══ Records shown ══
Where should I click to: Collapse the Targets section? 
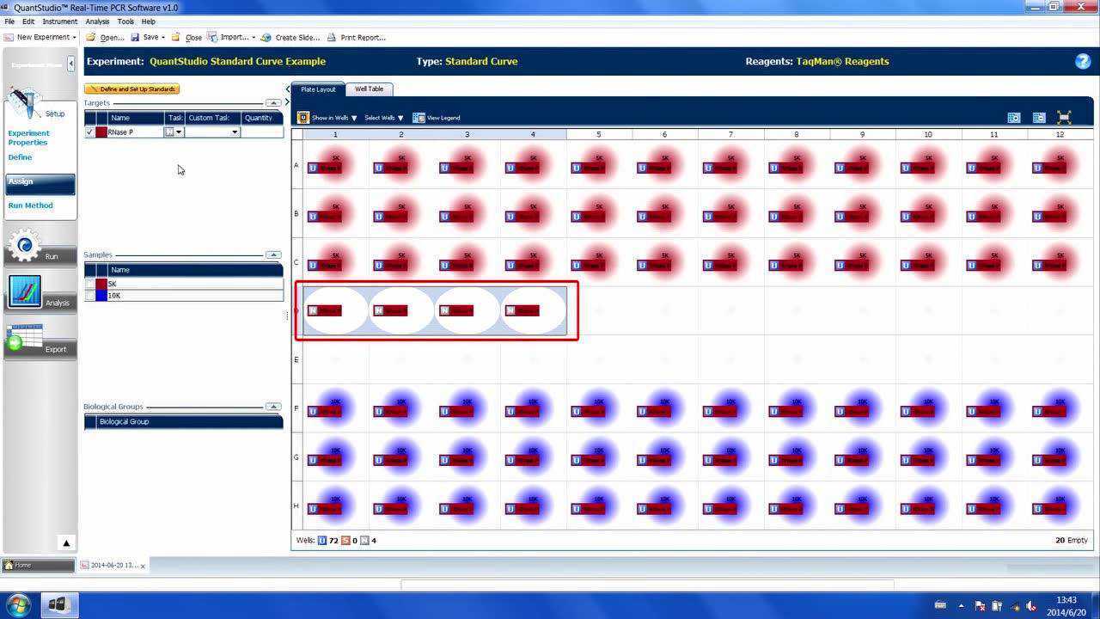tap(272, 103)
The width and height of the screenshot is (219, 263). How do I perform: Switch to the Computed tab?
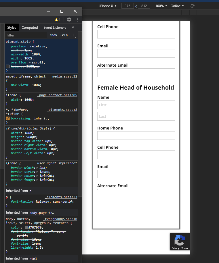point(30,28)
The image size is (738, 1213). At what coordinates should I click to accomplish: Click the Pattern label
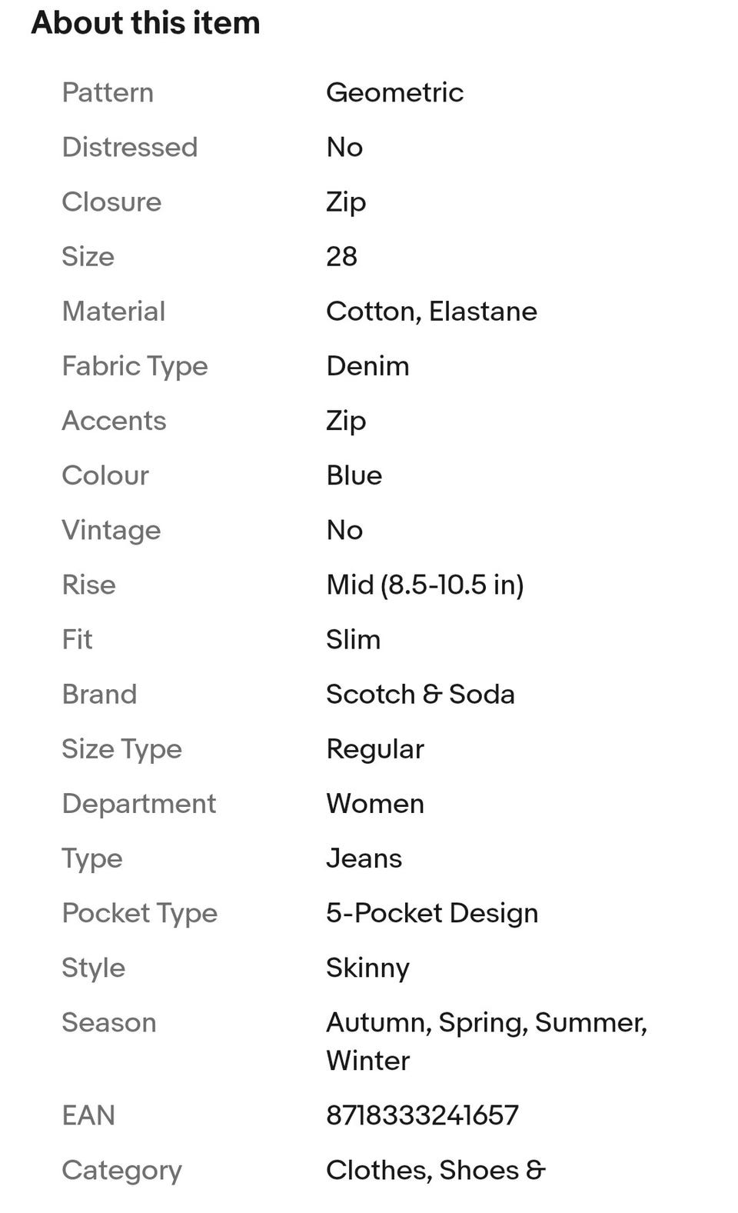tap(108, 92)
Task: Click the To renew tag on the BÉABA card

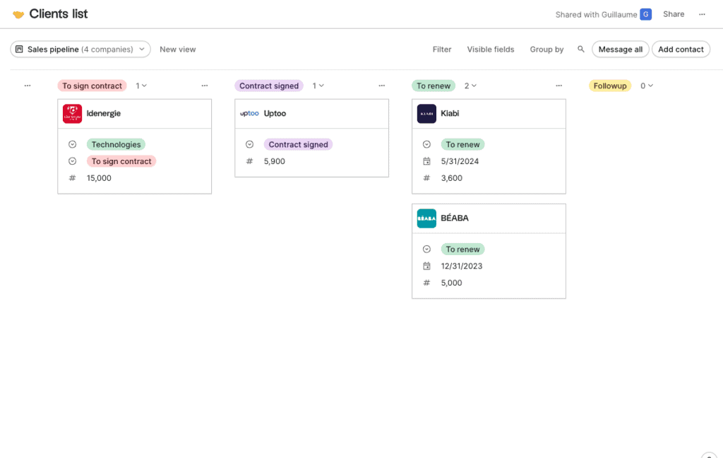Action: (x=462, y=249)
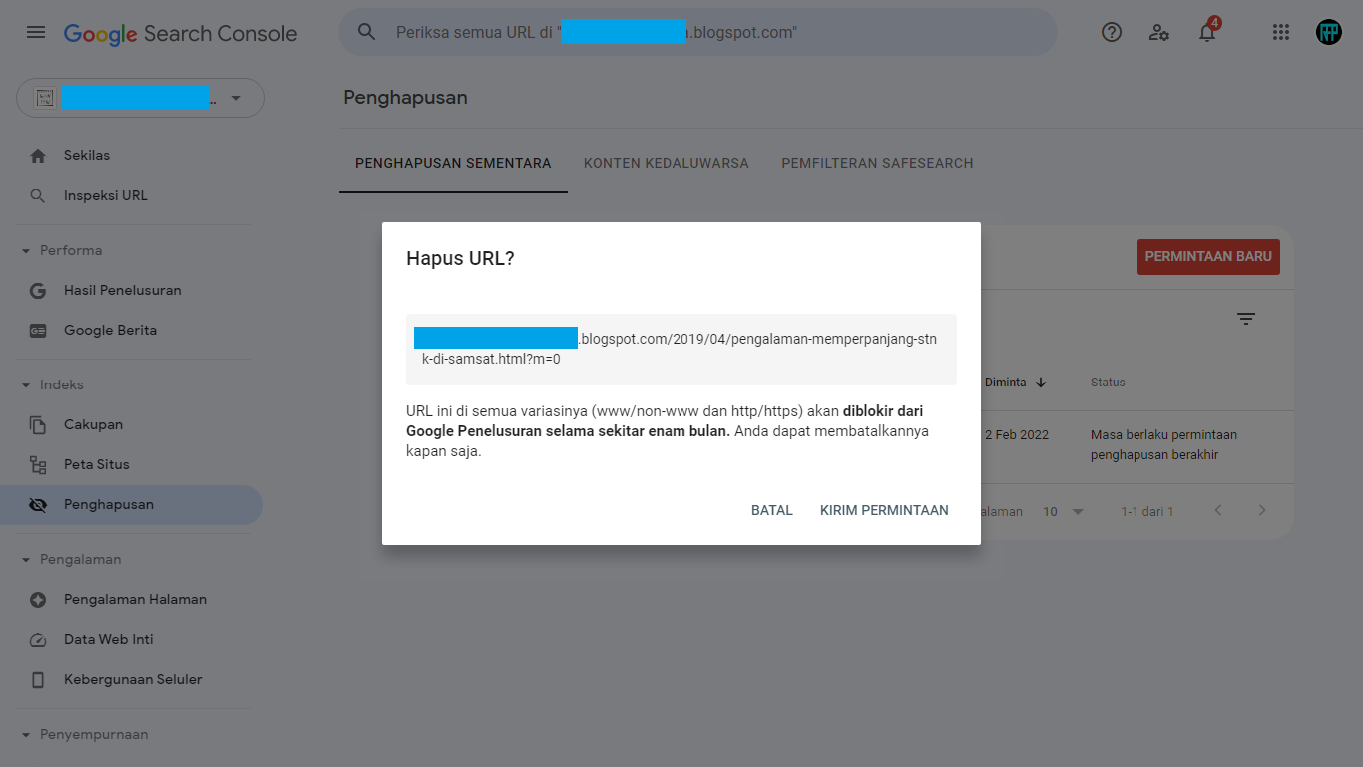Click the account profile avatar
Screen dimensions: 1363x767
tap(1329, 32)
═══
**Task**. Only the pictures stay out; everything else in the listing above must be repeated exactly.

**Response to the exercise**.
Where should I click to: Collapse the Targets section? 
tap(272, 103)
The width and height of the screenshot is (219, 263). How do I perform: Switch to the Computed tab?
point(30,28)
The image size is (738, 1213). At what coordinates should I click to accomplish: Click the Pattern label
tap(108, 92)
Task: Click the To renew tag on the BÉABA card

Action: (x=462, y=249)
Click the account profile avatar
Screen dimensions: 1363x767
tap(1329, 32)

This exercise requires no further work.